Task directions
Write out, from the entries below, exactly the lines that run between the lines holding "You are a GUI" and "Task: Open Spotlight", inclusive, and stop there.

Exercise material

● ● ● ● ● ● ●

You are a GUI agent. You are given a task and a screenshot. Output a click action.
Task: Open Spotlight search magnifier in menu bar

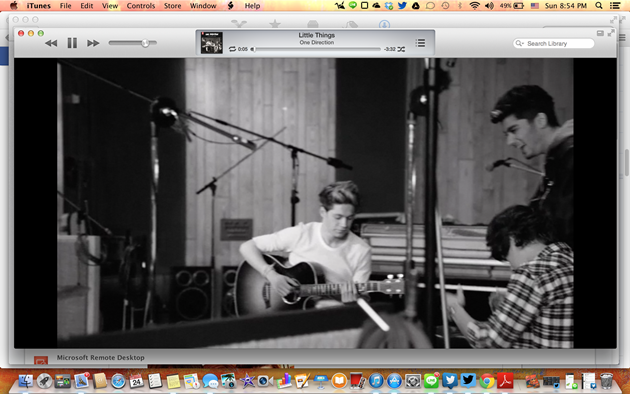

● ● ● ● ● ● ●

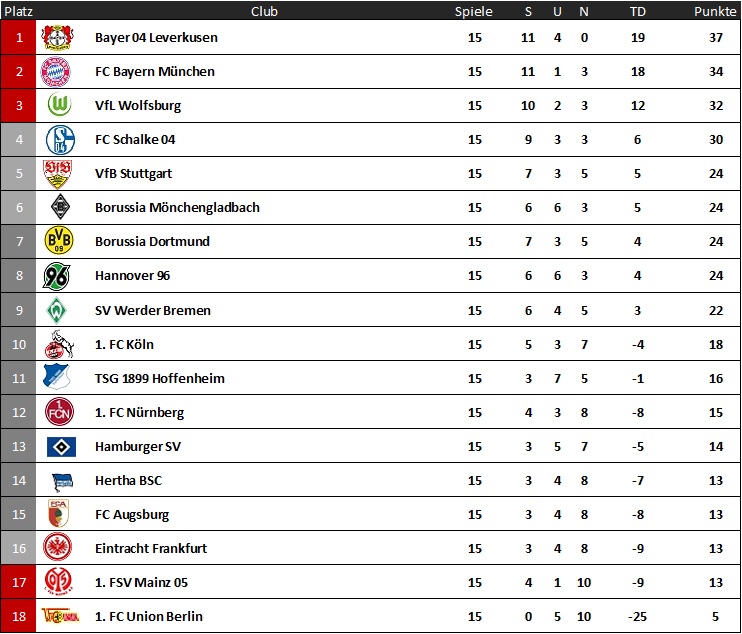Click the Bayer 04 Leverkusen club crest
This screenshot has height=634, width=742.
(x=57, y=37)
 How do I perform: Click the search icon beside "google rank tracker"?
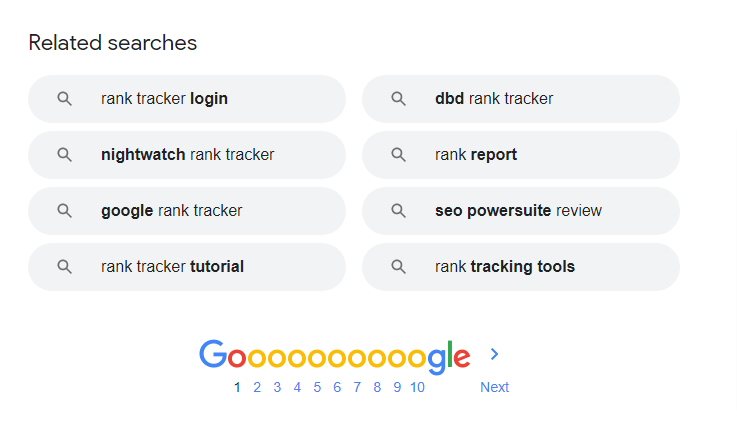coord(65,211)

● ● ● ● ● ● ●

Written solution
You are a GUI agent. You are given a task and a screenshot. Output a click action.
Task: Open Spotlight search magnifier in menu bar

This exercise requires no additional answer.